Advertisement
Selat Malaka dan LCS adalah rute pelayaran terpendek, oleh karenanya paling
ekonomis, yang menghubungkan Samudera Pasifik dan Samudera Hindia. Dengan
demikian, dari hampir 40 persen dari total perdagangan China (tahun 2016) yang
diangkut melalui LCS, dapat dipastikan sebagian besar darinya melewati Selat
Malaka.
Gangguan kecil yang bersifat jangka pendek di Selat Malaka, mungkin hanya akan
membuat pelayaran tertunda, atau memilih alternatif lain seperti Selat Sunda dan
Selat Lombok. Namun gangguan yang besar seperti perang atau blokade laut, akan
berimplikasi serius terhadap triliun dolar perdagangan, terutama China.

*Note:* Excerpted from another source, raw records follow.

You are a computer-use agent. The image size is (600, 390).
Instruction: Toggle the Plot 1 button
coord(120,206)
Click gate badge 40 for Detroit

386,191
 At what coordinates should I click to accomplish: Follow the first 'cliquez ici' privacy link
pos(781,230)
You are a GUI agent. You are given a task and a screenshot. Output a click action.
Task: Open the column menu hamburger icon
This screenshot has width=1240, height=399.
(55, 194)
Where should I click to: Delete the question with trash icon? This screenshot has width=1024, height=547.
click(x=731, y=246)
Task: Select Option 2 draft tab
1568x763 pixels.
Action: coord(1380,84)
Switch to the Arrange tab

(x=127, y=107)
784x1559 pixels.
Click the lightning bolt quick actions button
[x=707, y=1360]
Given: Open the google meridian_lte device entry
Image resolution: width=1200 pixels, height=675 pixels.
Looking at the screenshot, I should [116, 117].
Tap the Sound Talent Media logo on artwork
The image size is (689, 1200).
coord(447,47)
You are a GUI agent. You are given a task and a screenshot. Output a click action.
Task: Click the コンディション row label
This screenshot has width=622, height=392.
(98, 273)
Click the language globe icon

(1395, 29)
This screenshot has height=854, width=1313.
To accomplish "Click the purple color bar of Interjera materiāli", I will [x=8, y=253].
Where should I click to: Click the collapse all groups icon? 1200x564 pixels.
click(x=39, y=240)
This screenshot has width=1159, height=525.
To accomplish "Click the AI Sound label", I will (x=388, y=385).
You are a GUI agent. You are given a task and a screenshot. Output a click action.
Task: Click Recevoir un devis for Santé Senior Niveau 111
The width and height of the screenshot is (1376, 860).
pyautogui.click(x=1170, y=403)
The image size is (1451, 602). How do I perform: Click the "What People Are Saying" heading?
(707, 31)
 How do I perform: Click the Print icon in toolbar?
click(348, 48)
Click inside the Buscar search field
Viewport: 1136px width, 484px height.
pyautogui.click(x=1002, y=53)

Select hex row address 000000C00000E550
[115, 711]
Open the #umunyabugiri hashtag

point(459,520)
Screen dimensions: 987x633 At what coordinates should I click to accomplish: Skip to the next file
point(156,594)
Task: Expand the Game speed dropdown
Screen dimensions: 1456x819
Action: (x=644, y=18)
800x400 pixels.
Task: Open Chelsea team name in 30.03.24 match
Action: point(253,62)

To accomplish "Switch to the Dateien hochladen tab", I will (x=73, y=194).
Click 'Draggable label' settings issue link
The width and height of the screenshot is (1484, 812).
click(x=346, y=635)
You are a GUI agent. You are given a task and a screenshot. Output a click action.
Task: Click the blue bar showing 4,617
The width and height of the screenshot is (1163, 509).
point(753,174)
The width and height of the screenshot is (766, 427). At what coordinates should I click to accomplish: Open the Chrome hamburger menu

Dengan kekuatan militernya saat ini, China bisa saja mampu mengamankan situasi
di LCS, namun tidak dengan ketiga SLOC di atas. Indonesia menguasai sebagian
dari selat Malaka (dan selat Singapura), dan menguasai secara penuh Selat Sunda
dan Selat Lombok. Selain itu, AS dan Inggris memiliki pangkalan kapal perang di
Singapura. AL India menguasai Laut Andaman yang merupakan ‘pintu masuk’
sebelah utara Selat Malaka.
Situasi inilah yang membuat banyak analis meyakini bahwa China akan menjaga
hubungan baik dengan Indonesia. Bahkan, ‘mengalah’ pada kasus tumpang tindih
ZEE dengan Indonesia akibat klaim 9 Dash Line di timur laut Natuna.